Published January 13, 2015
The Bush administration is mulling its next move in the showdown with Saddam Hussein, including a possible attempt to push a new United Nations resolution authorizing force against Iraq.
National Security Adviser Condoleezza Rice said Sunday it was becoming more obvious that the Iraqi president would not disarm voluntarily, and that the U.N. Security Council was letting him get away with it.
"The Security Council has to be an instrument of peace, but it has to be an instrument of peace that has teeth, or it is never going to be able to deal with the myriad difficult actors out there in international politics who intend to disturb that peace," Rice said.
The White House had a long holiday weekend to weigh options after being rebuffed Friday as most members of the Security Council lined up behind France's call for more weapons inspections and against military action.
Rice said on Fox News Sunday that the administration may ask the council to take up a new resolution authorizing force against Iraq, although she said that wouldn't be necessary to take action to forcibly disarm Saddam.
Sen. John McCain, R-Ariz., said on the same program that the plan being presented this week by America and Britain would likely call for "definitive progress" in the disarmament of Iraq.
"If that's rejected, then I think the United States of America is going to have to make some difficult decisions," McCain said.
Rice said the wording of a new resolution was not finished and that the White House would oppose a new policy statement that amounts to a "delaying tactic."
France has led a formidable bloc calling for extended inspections and wants to wait on a resolution at least until mid-March. Inspectors report on March 1 to the Security Council.
Meanwhile, the chief U.N. nuclear inspector said Sunday that countries opposed to using force against Iraq could change their minds if Baghdad doesn't show more willingness to reveal evidence of weapons programs.
Mohamed ElBaradei, who heads the U.N. search for banned weapons along with Hans Blix, told The Associated Press that the onus was on Iraq, not the U.N. inspectors searching for weapons of mass destruction, to prove that it had nothing to hide.

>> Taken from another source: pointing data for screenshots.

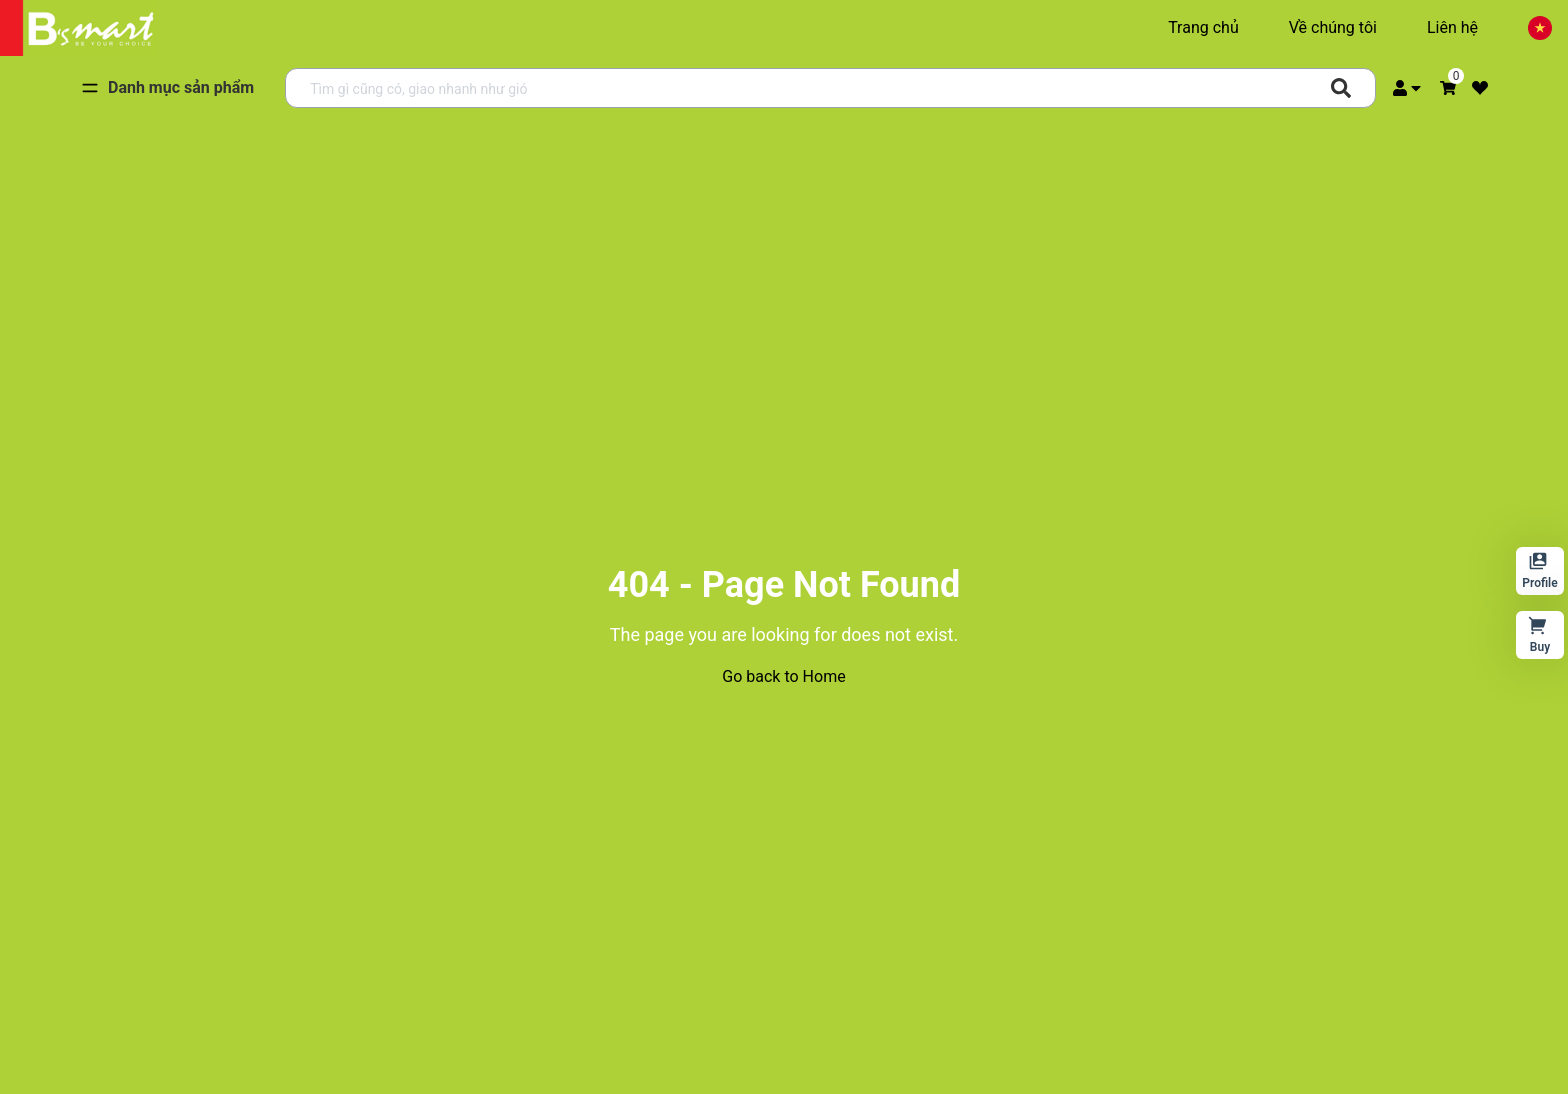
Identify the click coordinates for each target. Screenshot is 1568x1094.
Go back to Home (783, 676)
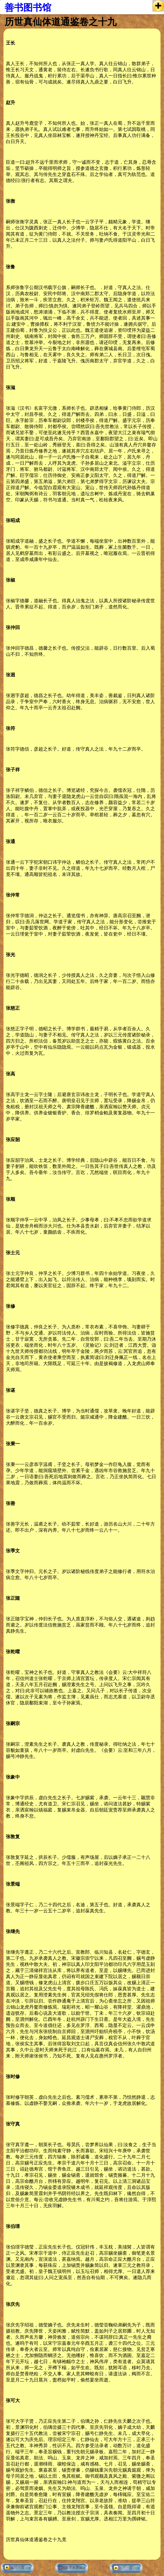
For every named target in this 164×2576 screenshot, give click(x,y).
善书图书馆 (28, 7)
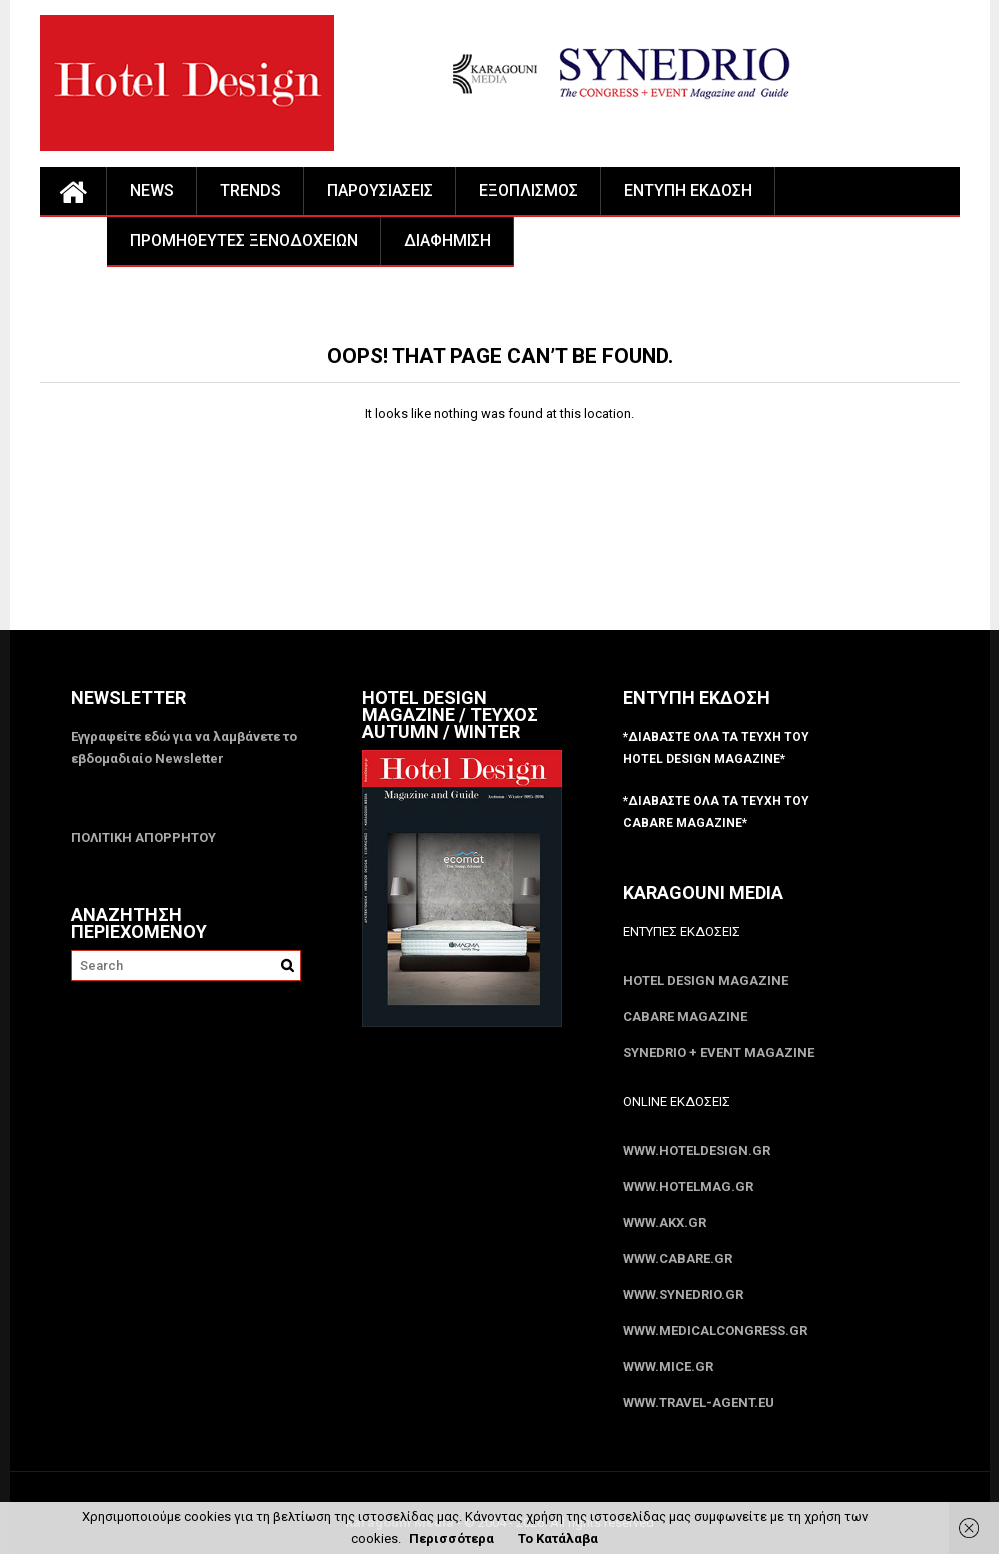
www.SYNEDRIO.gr (683, 1294)
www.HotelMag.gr (688, 1186)
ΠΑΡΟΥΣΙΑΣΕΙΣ (380, 190)
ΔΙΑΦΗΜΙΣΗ (447, 240)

In her appearances on the Sunday talk shows, Rice repeatedly said Saddam has weeks, not months, to disarm or face a military strike.
But former NATO supreme commander Wesley Clark said on Meet The Press that the White House should consider allowing inspections to seek out weapons of mass destruction and not follow an "artificial deadline."
"It's unlikely the inspectors will ever find the so-called smoking gun on this. But if it makes our allies more able to go to their publics and justify their support of our operation, then I think that's important," said Clark, who has been mentioned as a possible Democratic presidential contender.
Rice said a confrontation was inevitable with Saddam.
"Sooner or later, we believe sooner, the Security Council is going to have to say that he has not taken that final opportunity to comply, and the Security Council is going to have to act, or the United States will have to act with a coalition of the willing," Rice said on Fox.
She refused to speculate about the vote possibilities for another Iraq resolution.
Christopher Meyer, British ambassador to United States, said on ABC's This Week that a decision would be made in the next few days on "the tactics and timing of a second resolution — when to do it, what to put into it, even who's going to table it."